◆ **WHAT TO WORK ON**:
• a. Answer these questions using the Captain Kirk text:
(i) What kind of ads did William Shatner appear in between the show's end in 1969 and its return on film in 1979?
(ii) Which actor played Captain Christopher Pike?
(iii) Which character did Majel Barrett play after the network changes?
• b. Could you continue the Captain Kirk text from where it stops?

◆ **TEXT PROVIDED**:
————————
James T. Kirk is the captain and arguably mythic hero of the starship Enterprise in the American science fiction TV program Star Trek: The Original Series.

Kirk in a strange dimension in the episode, The Tholian Web

After the show’s early demise in 1969 and before its resurrection on film in 1979, William Shatner, the Canadian-born actor portraying Kirk, found employment in various film and TV spots, including supermarket ads for a Canadian supermarket chain.

Since then, Star Trek and its various spin-offs have taken on the status of a global mythology. It has also become a lucrative franchise. Among other things, Captain James Tiberius Kirk embodies the supremacy of human free will over various tyrants and their oppressive demands for slavish obedience.

Kirk was always the ladies man and the original series seems sexist from a contemporary standpoint. But creator Gene Roddenberry did make efforts to overcome this pitfall in the pilot, which included a woman first officer (Majel Barrett) beside the original captain, Captain Christopher Pike (played by Jeffrey Hunter).

Vina (left), Pike (center) and Number One (right)

After watching the pilot, network brass were not convinced and made some changes. They brought in Shatner to play Kirk because Jeffrey Hunter didn’t want to film another pilot for the Pike character. They also moved to a less significant female presence on the set. Majel Barrett now played the character of Nurse Chapel instead of Number One to (the departed) Captain Pike.
————————
◆ **COLLECTED DATA**:
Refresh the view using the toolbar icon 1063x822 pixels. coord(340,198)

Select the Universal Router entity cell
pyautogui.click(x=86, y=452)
————————
◆ **RESPONSES PER TASK**:
• a.
(i) Supermarket ads for a Canadian supermarket chain.
(ii) Jeffrey Hunter.
(iii) Nurse Chapel.

• b.
More recently, Shatner played a befuddled lawyer in the TV program, Boston Legal (2004-2008). He coauthored and acted in the less commercially successful but innovative TV series, Tek War (1994-1996). And he starred in the 1980’s TV program T. J. Hooker.

While many actors quietly disappear in their golden years, Shatner remains in the spotlight. He is still doing ads – some funny, some hokey – and spoke at the 2010 Olympics closing ceremonies. He is also the host of the Discovery Channel television series Weird or What? and can be seen on his own show, “Shatner’s Raw Nerve” on BIO.

His continued success might come from his not taking himself too seriously, and from the same charisma that landed him the role as Kirk back in the 60s.